Wednesday · 19 Dec 07 · 10:50 AM IST | Posted by Karthik | Category: Tech

To make a long story short, I removed Windows XP from my computer on Sunday and installed Ubuntu Linux instead.

What follows in this (again, lengthy) post is a description of the circumstances that led me to do this.  Also, hopefully, you will find some tips here on these points —

  • Keeping a backup of your files
  • Using your system when your Windows installation refuses to boot
  • Recovering data from a non-bootable hard disk
  • Mounting an NTFS partition under Linux
  • Installing Ubuntu

With that said, first, let me talk about what happened on Saturday night to my computer, that led me to start on this path less travelled —

History Lesson

For a very long time, my laptop (running Windows XP with all updates installed) had been running very sluggishly.  At a certain point, it got to a stage where it would take half an hour or more to boot.  So, a couple of months back, I moved much of the data off the main hard disk into an external hard drive (from there, the data went off onto a few DVDs).  This improved the situation somewhat [refer this post].  Still, usability of the system was nowhere near what you'd expect on a 1.86 GHz computer with 512 MB RAM.  Anyway, I got by for some time like this.

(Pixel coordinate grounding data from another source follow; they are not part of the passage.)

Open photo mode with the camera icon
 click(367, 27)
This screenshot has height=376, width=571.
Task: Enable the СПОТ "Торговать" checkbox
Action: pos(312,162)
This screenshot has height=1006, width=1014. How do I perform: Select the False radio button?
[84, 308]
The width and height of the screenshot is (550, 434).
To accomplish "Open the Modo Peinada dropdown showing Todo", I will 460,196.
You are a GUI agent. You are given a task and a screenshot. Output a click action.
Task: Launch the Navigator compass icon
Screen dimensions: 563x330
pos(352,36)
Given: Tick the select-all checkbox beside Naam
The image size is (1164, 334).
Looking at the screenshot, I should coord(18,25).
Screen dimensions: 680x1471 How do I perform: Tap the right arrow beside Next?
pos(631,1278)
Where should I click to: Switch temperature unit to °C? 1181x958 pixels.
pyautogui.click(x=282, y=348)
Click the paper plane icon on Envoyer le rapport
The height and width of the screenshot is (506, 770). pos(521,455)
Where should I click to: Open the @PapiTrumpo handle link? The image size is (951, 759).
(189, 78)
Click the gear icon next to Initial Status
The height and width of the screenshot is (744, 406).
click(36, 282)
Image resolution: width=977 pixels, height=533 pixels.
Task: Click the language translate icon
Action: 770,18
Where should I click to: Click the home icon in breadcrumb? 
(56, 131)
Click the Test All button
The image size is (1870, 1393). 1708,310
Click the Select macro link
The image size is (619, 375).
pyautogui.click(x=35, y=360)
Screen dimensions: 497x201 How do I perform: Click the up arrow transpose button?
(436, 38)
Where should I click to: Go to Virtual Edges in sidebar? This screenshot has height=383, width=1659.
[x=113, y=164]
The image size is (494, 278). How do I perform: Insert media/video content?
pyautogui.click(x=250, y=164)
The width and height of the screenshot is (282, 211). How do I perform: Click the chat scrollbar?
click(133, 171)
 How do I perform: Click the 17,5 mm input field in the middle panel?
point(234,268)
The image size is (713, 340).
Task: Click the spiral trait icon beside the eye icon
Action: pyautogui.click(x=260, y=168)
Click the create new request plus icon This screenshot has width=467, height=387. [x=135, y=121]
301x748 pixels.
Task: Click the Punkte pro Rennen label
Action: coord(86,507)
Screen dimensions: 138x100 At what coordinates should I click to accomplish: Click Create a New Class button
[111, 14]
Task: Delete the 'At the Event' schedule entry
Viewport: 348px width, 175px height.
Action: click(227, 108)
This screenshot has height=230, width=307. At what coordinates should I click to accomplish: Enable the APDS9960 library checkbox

Saturday night, we (me, Varun, parents) were leaving to watch I Am Legend, and before that I forcibly turned off my computer (normal shutdown wasn't working properly).  When we returned after the movie, and when I turned on my laptop, it refused to boot.  I'd get the opening Windows XP logo, and then after a minute or so, I would get a Blue Screen of Death reporting that I had an UNMOUNTABLE_BOOT_VOLUME.  This has happened a few times before, and usually, restarting in Safe Mode or whatever used to help.  But this time nothing worked.

Ubuntu Logo

An Edgy Rescue, and a Cunning Plan

Fortunately, one year ago, I had downloaded Ubuntu Linux 6.10 (Edgy Eft) [refer this post], and I had the Live CD with me.  I had only used it one time previously [refer this post] but had a very good experience with it.  So I put in the CD again and started the computer.  Like I expected, it started up, running the operating system from the CD itself.  I was able to use the system and had access to the internet too.  I could even connect my external USB hard drive to the computer, and it detected this without a hitch.  Now, my cunning plan was this: to somehow access the data from the non-booting hard disk, and transfer it off to my external hard drive.  Then I could do whatever I wanted with the hard drive on the laptop — reinstall Windows XP after formatting it, or experiment with using a Linux distribution as my primary OS.  This was a task which was left for the next day, though.

Wrong Turns

Let us say you have a Windows XP installation and the system doesn't boot.  There is one thing you can (and probably should) try first, which is described below.  I did, but it didn't work though.  If, in fact, the part of the hard disk responsible for booting has become corrupted, you can try and fix it using the Microsoft Recovery Console.  If the fault is a mechanical one, and there are weird whirring or clicking sounds coming out of the disk, then you've got a far more serious problem on your hands.  Anyway, here are some points on using the Microsoft Recovery Console —

  • Put in your Windows XP CD and boot the computer from that.
  • On the next screen, you will have an option that says "To repair an existing installation, press R".  Pressing R starts the Recovery Console, which allows you to execute some useful tools.
  • At the Recovery Console, I tried the command fixboot first, which did not rectify the problem.
  • So, before going to sleep on Saturday night, I started chkdsk /r and let it run.  It was supposed to identify bad areas on the disk and recover whatever was possible.
  • Unfortunately, the next morning, this was stuck at 51% (after running for some 5 hours) and did not move beyond that for an additional 2 hours.  So I restarted the computer.  And then I got a scary message that said SMART Failure Detected, and further told me that a hard drive failure was imminent, and that I should immediately back up data and replace the hard disk.
  • At this point I kind of gave up and decided that tinkering with Ubuntu and recovering data was the best possible option.  Had chkdsk run fully, I would have tried fixmbr next, which was supposed to fix a corrupted Master Boot Record.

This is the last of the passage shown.